Laptop batteries don’t last forever. And when upgrades are made, sometimes users still aren’t sure what to do with the original battery and ultimately throw them away creating unnecessary e-waste. One great alternative is recycling your battery locally. In fact, OWC recommends recycling locally to minimize environmental impact.
And if you buy a NewerTech NuPower Battery for your Apple laptop and can’t find a local source, we can even help with the recycling. But while recycling used batteries is a great option, elsewhere in the world they are being disassembled and put right back to work.
During the first week of December, IBM Research India presented the findings of a new initiative to bring power to developing countries at the 2014 ACM DEV convention in San Jose, Calif.

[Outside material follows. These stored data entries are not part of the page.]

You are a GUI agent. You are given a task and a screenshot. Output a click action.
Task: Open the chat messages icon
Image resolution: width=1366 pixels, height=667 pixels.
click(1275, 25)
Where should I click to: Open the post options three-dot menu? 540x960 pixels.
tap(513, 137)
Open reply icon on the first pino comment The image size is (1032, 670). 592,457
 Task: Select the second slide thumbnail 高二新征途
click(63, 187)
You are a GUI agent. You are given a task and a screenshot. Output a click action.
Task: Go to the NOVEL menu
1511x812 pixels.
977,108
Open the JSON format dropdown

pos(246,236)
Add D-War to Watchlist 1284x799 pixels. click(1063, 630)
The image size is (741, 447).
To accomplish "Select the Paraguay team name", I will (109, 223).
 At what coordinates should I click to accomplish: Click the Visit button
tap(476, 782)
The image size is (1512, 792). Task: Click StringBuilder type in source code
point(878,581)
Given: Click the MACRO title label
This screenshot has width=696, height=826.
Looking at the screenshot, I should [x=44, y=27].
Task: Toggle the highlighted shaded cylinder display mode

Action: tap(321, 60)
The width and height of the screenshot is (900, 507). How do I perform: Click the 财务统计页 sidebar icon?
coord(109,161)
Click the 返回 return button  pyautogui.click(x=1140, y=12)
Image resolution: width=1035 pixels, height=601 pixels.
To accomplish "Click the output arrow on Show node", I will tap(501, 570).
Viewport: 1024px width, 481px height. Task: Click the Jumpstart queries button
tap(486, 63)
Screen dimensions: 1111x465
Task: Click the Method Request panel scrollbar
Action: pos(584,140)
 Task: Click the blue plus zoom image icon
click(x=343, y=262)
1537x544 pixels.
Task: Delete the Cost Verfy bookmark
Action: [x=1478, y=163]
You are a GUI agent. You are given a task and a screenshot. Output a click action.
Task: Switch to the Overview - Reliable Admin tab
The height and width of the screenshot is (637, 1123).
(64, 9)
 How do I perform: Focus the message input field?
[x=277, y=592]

Working alongside hardware R&D firm RadioStudio, researchers found that an estimated 70% of all discarded laptop batteries still possess enough life to power low-energy DC devices such as an LED lightbulb, cell phone charger, and/or table fan for up to four hours a day, for an entire year, according to MIT Technology Review.
After RadioStudio opened discarded laptop battery packaging and extracted individual storage units called cells, they tested them and combined the live ones to form refurbished battery packs. The device is called an “UrJar”, a play on the Hindi words for energy (urja) and box (jar).
The UrJar is a far more cost-efficient means of providing developing countries with a source of electricity, much cheaper than combining LED lights with solar panels and rechargeable batteries. IBM researchers estimate that each unit could be manufactured for approximately 600 rupees, or 10 U.S. dollars. Worldwide, nearly 1.5 billion people lack access to electricity – 400 million in India alone.
E-waste has become a global problem with an estimated 50 million laptop and desktop computers discarded in the U.S. every year and 142,000 computers each day, according to the Environmental Protection Agency. Recycling one million laptops saves the energy equivalent to the electricity used by 3,657 U.S. homes in a year.
Of course, we at OWC have a high level of interest in environmental initiatives and applaud IBM and RadioStudio’s efforts to minimize e-waste and create cost-effective energy. We certainly hope they continue to make progress with the project!